Towards the end of his tenure, the main question to ask about Gabbard was: Why is he staying? He had faced the disgrace of being locked out of major meetings and dismissed by the president, after seeing the United States facing a new war. When I’ve asked the question to people who have worked with Gabbard in the legislative and executive branches, they usually give a simple explanation: He wants power (and he doesn’t mean that as a compliment). Former congressional staffers described him to me as the most ambitious person they had ever met in Washington. American and foreign intelligence officials have told me that he is handsome and warm in person; in a slightly flattering language, they called him calculating, careful, and very aware of the importance of developing his image. In every sense, then, a natural politician.

Gabbard ran for president once, as a Democrat. If he decides to give it another shot, he has an opportunity among Trump supporters. The president’s decision to attack Iran is polling poorly among voters. Gabbard remains popular among former MAGA-friendly media lobbyists who have grown impatient with the president and see him as reneging on his promise not to lead the nation into a war of choice.

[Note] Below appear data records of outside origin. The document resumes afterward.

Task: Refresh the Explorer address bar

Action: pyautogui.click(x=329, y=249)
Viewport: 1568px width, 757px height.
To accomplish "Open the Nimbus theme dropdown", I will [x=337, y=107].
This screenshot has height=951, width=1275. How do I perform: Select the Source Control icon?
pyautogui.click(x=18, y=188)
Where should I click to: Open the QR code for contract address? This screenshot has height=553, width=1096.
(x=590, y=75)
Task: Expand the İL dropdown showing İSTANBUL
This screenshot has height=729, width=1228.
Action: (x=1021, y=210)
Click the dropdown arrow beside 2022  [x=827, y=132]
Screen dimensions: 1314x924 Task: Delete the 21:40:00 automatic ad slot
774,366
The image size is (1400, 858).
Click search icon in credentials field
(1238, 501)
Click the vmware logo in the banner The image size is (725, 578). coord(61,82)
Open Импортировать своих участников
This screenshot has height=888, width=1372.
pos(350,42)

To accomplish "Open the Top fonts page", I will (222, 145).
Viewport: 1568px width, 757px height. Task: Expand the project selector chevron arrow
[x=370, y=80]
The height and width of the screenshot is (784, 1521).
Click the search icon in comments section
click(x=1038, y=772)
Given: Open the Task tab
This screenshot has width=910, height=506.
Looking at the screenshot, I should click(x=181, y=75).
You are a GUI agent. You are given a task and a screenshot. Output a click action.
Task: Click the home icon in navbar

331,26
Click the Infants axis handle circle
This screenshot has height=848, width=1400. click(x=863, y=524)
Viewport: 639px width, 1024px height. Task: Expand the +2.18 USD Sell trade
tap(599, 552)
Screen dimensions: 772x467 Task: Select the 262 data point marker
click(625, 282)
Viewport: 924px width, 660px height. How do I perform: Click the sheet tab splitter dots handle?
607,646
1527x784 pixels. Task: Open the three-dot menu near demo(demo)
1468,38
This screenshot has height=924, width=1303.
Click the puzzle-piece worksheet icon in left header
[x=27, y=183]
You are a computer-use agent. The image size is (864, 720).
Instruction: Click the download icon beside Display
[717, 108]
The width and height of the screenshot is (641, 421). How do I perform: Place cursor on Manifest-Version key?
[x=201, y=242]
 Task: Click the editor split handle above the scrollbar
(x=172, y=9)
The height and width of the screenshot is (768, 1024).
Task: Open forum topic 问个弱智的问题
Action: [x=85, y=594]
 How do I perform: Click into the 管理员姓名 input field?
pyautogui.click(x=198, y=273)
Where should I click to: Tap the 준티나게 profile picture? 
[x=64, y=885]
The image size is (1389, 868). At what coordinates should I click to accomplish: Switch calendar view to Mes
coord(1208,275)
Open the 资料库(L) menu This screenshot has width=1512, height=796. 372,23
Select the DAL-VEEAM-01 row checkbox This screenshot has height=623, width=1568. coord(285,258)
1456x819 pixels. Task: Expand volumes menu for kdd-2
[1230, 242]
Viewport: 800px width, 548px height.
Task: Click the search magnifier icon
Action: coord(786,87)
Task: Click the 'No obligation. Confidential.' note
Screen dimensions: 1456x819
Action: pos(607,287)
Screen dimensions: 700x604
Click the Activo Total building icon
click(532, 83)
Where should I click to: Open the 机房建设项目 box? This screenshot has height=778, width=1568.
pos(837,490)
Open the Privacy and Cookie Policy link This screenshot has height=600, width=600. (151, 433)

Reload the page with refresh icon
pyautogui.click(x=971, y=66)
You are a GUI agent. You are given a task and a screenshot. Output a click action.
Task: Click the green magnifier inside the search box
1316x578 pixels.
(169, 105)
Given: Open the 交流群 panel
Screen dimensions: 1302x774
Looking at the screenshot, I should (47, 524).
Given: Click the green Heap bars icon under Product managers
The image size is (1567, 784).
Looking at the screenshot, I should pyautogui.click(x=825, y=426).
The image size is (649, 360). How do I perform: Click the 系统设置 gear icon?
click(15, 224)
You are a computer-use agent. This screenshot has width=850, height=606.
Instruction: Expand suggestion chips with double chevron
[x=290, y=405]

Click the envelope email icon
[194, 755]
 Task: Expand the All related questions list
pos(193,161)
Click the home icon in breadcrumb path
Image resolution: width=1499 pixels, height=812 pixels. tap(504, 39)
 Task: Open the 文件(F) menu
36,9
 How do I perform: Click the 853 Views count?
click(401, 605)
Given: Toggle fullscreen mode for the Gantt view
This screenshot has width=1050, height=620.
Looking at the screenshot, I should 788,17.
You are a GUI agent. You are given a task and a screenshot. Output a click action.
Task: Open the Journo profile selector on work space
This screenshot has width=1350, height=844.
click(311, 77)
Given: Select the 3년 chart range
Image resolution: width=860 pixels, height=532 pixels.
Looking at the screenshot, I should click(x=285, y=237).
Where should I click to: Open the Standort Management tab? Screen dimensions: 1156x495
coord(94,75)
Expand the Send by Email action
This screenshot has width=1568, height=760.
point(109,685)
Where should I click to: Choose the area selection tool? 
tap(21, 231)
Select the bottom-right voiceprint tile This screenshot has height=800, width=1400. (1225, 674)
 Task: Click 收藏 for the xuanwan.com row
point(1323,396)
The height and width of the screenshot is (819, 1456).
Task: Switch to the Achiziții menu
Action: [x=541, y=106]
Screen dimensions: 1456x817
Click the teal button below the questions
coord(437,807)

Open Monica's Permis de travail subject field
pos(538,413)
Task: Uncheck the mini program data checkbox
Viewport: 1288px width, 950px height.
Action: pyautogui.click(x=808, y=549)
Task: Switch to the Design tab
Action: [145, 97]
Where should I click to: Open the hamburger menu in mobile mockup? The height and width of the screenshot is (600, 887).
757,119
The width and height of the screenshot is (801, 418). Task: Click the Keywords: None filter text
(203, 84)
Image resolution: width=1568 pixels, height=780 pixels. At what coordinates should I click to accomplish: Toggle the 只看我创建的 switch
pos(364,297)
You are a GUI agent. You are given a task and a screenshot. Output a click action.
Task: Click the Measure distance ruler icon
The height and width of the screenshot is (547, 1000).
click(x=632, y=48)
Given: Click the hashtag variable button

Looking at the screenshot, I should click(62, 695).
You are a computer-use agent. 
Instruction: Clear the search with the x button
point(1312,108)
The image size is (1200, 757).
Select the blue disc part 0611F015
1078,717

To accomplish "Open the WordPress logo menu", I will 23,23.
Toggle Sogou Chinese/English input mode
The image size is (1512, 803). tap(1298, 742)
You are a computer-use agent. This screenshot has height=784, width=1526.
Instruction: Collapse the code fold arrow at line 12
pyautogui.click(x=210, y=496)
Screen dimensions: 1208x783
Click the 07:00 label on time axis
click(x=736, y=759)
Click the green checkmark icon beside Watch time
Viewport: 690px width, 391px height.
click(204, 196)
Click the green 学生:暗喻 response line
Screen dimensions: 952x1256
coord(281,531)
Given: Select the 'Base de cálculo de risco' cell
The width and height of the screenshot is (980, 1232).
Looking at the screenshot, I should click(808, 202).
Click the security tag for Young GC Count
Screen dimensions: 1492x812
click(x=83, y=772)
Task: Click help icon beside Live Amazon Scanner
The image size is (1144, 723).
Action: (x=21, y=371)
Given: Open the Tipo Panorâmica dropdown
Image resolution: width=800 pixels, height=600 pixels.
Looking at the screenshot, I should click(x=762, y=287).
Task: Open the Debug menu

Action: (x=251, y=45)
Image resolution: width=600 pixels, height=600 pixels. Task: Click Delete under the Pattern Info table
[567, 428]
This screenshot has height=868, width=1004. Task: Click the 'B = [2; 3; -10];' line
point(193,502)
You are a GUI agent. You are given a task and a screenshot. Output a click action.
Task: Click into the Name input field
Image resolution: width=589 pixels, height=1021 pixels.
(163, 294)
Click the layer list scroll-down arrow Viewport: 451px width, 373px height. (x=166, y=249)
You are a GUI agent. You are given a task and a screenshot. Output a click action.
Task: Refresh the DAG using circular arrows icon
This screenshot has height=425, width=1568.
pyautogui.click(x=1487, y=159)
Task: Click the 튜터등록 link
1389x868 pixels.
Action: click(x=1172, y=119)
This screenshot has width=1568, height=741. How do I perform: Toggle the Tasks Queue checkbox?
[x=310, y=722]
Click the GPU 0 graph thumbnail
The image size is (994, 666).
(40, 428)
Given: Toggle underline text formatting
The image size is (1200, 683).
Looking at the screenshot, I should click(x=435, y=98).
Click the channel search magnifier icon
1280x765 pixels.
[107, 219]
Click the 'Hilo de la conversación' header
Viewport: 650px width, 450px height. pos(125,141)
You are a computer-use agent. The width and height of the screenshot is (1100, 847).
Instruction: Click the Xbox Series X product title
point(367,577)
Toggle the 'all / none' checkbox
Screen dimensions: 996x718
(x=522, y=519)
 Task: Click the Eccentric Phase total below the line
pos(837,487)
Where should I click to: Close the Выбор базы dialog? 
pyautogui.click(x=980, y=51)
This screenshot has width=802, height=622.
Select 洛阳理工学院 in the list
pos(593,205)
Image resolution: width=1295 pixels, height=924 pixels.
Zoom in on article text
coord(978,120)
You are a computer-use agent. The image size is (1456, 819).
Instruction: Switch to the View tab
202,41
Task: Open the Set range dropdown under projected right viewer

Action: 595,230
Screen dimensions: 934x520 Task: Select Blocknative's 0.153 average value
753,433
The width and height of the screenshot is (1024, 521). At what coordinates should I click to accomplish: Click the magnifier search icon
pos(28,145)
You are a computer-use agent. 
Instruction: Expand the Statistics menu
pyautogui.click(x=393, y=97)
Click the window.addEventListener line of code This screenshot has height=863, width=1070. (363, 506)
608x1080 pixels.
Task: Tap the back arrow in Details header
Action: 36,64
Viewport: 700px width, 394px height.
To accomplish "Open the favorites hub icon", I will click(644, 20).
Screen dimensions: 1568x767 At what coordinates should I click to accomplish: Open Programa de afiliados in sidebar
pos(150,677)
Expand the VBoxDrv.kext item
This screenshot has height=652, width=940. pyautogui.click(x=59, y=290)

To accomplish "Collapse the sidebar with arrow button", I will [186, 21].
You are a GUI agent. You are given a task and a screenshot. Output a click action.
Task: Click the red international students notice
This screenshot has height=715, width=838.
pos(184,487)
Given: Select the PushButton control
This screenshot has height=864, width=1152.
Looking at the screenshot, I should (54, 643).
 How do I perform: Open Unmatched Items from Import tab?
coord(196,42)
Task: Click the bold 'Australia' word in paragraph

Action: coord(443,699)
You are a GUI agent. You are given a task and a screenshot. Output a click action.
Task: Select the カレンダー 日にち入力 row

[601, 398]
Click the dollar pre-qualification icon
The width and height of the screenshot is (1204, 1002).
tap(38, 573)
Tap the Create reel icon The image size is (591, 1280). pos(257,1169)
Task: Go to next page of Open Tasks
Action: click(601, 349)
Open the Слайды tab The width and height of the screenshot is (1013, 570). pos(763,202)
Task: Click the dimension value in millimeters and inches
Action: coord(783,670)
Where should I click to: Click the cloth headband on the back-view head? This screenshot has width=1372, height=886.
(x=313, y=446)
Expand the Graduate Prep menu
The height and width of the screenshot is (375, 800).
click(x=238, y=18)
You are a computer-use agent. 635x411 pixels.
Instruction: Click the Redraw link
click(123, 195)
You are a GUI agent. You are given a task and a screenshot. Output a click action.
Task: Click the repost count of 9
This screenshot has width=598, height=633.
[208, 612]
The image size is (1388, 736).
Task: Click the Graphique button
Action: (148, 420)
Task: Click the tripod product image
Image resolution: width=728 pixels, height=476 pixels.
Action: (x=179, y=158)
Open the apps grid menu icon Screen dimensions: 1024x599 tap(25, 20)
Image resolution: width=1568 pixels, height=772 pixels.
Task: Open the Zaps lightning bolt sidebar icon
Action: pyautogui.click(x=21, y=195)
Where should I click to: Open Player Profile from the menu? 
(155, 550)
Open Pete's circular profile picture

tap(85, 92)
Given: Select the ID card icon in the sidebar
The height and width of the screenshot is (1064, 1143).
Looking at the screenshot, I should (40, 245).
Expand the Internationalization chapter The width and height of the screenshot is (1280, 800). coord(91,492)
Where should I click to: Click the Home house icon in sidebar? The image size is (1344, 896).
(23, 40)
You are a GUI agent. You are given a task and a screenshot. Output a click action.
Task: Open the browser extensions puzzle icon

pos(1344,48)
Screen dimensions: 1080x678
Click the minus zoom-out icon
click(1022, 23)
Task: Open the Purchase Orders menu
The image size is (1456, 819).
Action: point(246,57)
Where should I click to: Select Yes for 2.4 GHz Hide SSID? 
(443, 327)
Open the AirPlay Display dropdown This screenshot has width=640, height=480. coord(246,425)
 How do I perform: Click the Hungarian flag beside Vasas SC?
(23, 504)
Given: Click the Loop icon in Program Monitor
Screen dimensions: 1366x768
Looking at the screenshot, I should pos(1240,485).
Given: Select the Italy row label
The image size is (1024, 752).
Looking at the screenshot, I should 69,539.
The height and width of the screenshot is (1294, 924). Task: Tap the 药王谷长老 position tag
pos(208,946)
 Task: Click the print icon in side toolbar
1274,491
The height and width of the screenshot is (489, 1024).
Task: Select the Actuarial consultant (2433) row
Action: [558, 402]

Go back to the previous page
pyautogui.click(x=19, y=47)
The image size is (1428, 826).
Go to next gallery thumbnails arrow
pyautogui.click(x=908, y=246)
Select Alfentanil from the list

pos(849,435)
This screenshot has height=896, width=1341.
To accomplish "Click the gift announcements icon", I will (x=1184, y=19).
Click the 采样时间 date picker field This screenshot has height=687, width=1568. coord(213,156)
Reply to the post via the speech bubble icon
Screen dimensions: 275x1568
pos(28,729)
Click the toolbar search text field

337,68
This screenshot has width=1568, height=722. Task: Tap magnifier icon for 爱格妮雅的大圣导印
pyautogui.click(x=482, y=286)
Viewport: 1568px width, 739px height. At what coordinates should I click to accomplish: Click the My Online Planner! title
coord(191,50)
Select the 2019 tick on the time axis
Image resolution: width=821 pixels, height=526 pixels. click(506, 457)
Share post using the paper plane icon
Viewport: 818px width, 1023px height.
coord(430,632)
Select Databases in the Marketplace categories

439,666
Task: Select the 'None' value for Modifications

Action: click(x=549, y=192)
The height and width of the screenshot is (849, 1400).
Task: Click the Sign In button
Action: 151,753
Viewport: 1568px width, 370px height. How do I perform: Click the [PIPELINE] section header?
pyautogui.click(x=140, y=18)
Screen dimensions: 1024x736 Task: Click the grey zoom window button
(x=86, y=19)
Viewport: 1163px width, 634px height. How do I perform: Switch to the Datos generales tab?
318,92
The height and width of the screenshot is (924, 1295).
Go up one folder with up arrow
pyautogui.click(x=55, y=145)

Broadcaster Joe Rogan, who called Trump’s war on Iran “nuts,” is a friend of Gabbard’s, and recently praised her as “amazing” and “the same person on the air, off the air”; he concluded succinctly, “He’s so cute.”

Because Gabbard was not involved in some of the president’s most unpopular decisions, she cannot be easily blamed. That gives him a rare reputation in an administration that prizes loyalty over honesty. Being an outsider in the Trump administration might be the best thing that ever happened to Gabbard’s career.